Tiziana Cera Rosco, poeta e performer italiana contemporanea, non ha paura di interrogarsi e interrogarci a riguardo, e lo fa proprio a partire da un poemetto dal titolo Medusa. O dell’Abuso, in parte edito sulla rivista online Pangea, a cura di Davide Brullo. Cera Rosco, autrice della recente silloge Corpo finale (LietoColle, Pordenonelegge, 2019, euro 12,35), riscrive il mito dal punto di vista della Gorgone, colta nell’atto di raccontare la sua storia a Perseo, in una sorta di monologo-confessione che precede il noto epilogo.

«VEDI, PERSEO, tu non capisci/ le varie forme dei viventi e delle interiorità», recita il primo verso in cui il mostro chiama in causa direttamente il giovane antagonista, l’eroe civilizzatore che non comprende, non sa, non vede oltre la sterile evidenza della sua impresa. «Forse, Perseo, ti hanno detto che esistevo prima di così come mi vedi ora/ Che tra le sorelle ero indiscutibilmente la più bella/ La più passibile ad essere guardata/ Forte di una virtù mia, tutta mia/ Una virtù che cresceva con me, si emancipava negli anni/ Non una cosa che sta lì come una statua»: Medusa, nelle parole di Cera Rosco, sembra voler prendere le distanze da tutto ciò che è fermo, immobile, pietrificato e pietrificante. La sua esistenza è stata movimento, crescita, emancipazione, niente a che vedere col simulacro senza vita che ora è condannata a generare, e con cui ha finito per coincidere.

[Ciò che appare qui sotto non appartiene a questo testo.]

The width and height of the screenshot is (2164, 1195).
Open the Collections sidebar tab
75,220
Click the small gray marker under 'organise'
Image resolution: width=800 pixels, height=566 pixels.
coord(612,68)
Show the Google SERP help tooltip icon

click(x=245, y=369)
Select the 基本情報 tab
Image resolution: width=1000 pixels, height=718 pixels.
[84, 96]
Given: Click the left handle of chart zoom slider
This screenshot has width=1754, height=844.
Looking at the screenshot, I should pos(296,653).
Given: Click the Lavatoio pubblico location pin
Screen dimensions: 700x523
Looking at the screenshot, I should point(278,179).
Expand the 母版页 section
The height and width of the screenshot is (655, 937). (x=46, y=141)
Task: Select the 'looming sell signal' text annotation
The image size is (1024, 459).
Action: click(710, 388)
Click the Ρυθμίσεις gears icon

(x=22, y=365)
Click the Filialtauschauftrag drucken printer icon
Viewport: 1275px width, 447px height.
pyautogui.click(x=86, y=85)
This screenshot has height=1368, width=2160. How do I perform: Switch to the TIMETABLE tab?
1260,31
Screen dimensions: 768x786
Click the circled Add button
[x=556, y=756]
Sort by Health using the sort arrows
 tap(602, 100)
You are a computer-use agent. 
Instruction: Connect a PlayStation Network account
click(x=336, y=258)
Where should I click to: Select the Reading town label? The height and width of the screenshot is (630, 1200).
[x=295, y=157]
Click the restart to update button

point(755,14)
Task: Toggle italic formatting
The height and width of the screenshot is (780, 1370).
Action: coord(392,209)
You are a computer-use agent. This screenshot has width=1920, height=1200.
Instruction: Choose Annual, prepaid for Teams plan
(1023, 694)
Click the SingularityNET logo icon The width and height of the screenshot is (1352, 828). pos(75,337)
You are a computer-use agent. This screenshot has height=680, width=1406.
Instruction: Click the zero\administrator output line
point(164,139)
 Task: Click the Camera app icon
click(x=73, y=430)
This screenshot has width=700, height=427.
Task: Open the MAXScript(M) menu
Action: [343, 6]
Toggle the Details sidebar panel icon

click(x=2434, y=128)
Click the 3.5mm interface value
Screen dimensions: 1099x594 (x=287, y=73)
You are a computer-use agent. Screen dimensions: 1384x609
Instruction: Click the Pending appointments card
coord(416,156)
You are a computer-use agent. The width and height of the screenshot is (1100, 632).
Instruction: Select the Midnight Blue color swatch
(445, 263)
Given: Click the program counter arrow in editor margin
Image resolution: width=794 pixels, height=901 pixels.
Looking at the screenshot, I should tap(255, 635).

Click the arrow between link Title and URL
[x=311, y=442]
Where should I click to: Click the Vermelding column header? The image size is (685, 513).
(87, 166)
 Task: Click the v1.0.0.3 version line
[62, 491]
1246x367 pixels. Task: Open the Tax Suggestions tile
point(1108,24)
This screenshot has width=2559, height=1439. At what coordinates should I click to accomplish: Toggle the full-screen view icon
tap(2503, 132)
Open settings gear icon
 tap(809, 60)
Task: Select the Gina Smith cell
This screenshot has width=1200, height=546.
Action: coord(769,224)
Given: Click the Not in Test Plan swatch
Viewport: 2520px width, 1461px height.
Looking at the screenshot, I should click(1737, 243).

«IO VENGO DAL MARE, dai miei genitori pieni di fondi/ Sempre più lontani eppure giovanissimi anche loro/ In una cristallina misura di età eterna/ Solo io invecchiavo,/ Essere/ Umana/ Perché essere umani, Perseo, è un destino»: Medusa rivendica le ragioni della propria umanità, unica mortale in una stirpe di immortali, unica capace di «sentire il tempo», unica «vulnerabile» tra sorelle dotate di un «talento non nato e mai moribile».
«Tu credi che mia madre e mio padre immaginassero questo per me?», domanda poi il mostro all’eroe, e lo incalza: «Credi che immaginassero che un dio mi considerasse un vuoto a perdere/ Un principio di attrazione che deriva dal fatto/ Che può deturpare qualcosa senza darsi pena/ Solo perché per sua natura quella cosa sta già morendo?»: e qui la poesia cresce in dolore e pietà. E parla di noi, si rivolge a noi, che a Perseo e Poseidone troppo spesso assomigliamo, in atti di offesa che giustifichiamo come «civilizzatori», o non giustifichiamo affatto: «Essere umani è un destino Perseo ricordalo/ L’umanità lo è/ E Poseidone questo cercava/ Qualcosa di feribile perché già slabbrato nella sua promessa sulla vita/ Come potesse la sua lacerazione in me/ Essere un fatto meno grave/ Un fatto che sarebbe rimasto nel suo silenzio di perdita/ Come un sordo profondo recesso nei fondali/ Un fatto che sarebbe stato dimenticato appena svolto.». Il poema di Cera Rosco non dà risposte, ma ci interroga senza sconti. Chi è il mostro? Chi decide cosa è feribile, e cosa va protetto? Cosa sappiamo dell’esistenza di una creatura altra, che vive una vita che non conosciamo? Cosa fa di quella creatura una preda? Perché pensiamo di poterne disporre? Medusa pietrifica davvero, o è piuttosto il fantasma di un’angoscia?
L’angoscia di un incontro profondo con un’altra – una radicalmente altra: una donna? Le domande sono molte, e difficili. Una cosa, però, è certa: la poesia non sta dalla parte dell’eroe civilizzatore. Quella semmai è la Storia. Ed è vero che «Perseo non capisce». Come spesso capita a noi, che ancora dividiamo abissi e luce. E pensiamo quest’ultima come il risultato di armonie superne, e giochi alari, ignorando da dove l’ala prenda slancio – da quale fondo segreto, per sempre conservato nelle piume.